Nothing in the data may be altered; the answer is a verbatim copy of it.
[Data for analysis Boundary: Start]
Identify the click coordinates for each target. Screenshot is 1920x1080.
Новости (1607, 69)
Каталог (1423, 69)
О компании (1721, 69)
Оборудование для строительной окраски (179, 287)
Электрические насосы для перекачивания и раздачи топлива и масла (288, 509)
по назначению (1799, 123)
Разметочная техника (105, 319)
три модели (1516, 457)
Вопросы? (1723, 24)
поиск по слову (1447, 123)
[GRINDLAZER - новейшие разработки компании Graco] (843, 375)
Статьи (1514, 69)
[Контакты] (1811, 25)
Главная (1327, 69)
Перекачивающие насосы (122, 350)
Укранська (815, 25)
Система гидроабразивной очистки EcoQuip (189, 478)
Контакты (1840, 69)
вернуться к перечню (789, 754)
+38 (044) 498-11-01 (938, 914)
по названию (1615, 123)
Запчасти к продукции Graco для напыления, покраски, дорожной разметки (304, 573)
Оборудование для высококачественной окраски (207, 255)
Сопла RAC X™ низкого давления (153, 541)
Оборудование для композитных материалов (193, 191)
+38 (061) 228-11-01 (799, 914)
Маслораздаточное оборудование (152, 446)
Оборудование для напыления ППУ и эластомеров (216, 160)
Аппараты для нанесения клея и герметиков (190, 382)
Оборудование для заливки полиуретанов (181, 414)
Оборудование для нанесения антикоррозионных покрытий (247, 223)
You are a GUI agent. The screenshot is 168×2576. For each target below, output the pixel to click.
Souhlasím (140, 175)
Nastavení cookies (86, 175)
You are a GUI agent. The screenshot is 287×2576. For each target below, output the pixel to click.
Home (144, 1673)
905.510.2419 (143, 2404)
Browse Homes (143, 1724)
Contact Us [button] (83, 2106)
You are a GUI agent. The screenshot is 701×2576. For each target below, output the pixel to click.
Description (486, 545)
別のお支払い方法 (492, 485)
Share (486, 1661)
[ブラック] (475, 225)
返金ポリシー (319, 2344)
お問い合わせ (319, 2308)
[Data for analysis Boundary: End]
**Solution to this task**
Identify the click coordinates for each target. Screenshot is 1920x1080.
Новости (1607, 69)
Каталог (1423, 69)
О компании (1721, 69)
Оборудование для строительной окраски (179, 287)
Электрические насосы для перекачивания и раздачи топлива и масла (288, 509)
по назначению (1799, 123)
Разметочная техника (105, 319)
три модели (1516, 457)
Вопросы? (1723, 24)
поиск по слову (1447, 123)
[GRINDLAZER - новейшие разработки компании Graco] (843, 375)
Статьи (1514, 69)
[Контакты] (1811, 25)
Главная (1327, 69)
Перекачивающие насосы (122, 350)
Укранська (815, 25)
Система гидроабразивной очистки EcoQuip (189, 478)
Контакты (1840, 69)
вернуться к перечню (789, 754)
+38 (044) 498-11-01 (938, 914)
по названию (1615, 123)
Запчасти к продукции Graco для напыления, покраски, дорожной разметки (304, 573)
Оборудование для высококачественной окраски (207, 255)
Сопла RAC X™ низкого давления (153, 541)
Оборудование для композитных материалов (193, 191)
+38 (061) 228-11-01 (799, 914)
Маслораздаточное оборудование (152, 446)
Оборудование для напыления ППУ и эластомеров (216, 160)
Аппараты для нанесения клея и герметиков (190, 382)
Оборудование для заливки полиуретанов (181, 414)
Оборудование для нанесения антикоррозионных покрытий (247, 223)
You are a GUI agent. The screenshot is 168×2576. For each target below, output the pixel to click.
Souhlasím (140, 175)
Nastavení cookies (86, 175)
You are a GUI agent. The screenshot is 287×2576. For each target below, output the pixel to click.
Home (144, 1673)
905.510.2419 (143, 2404)
Browse Homes (143, 1724)
Contact Us [button] (83, 2106)
You are a GUI agent. The screenshot is 701×2576. For each target below, output the pixel to click.
Description (486, 545)
別のお支払い方法 (492, 485)
Share (486, 1661)
[ブラック] (475, 225)
返金ポリシー (319, 2344)
お問い合わせ (319, 2308)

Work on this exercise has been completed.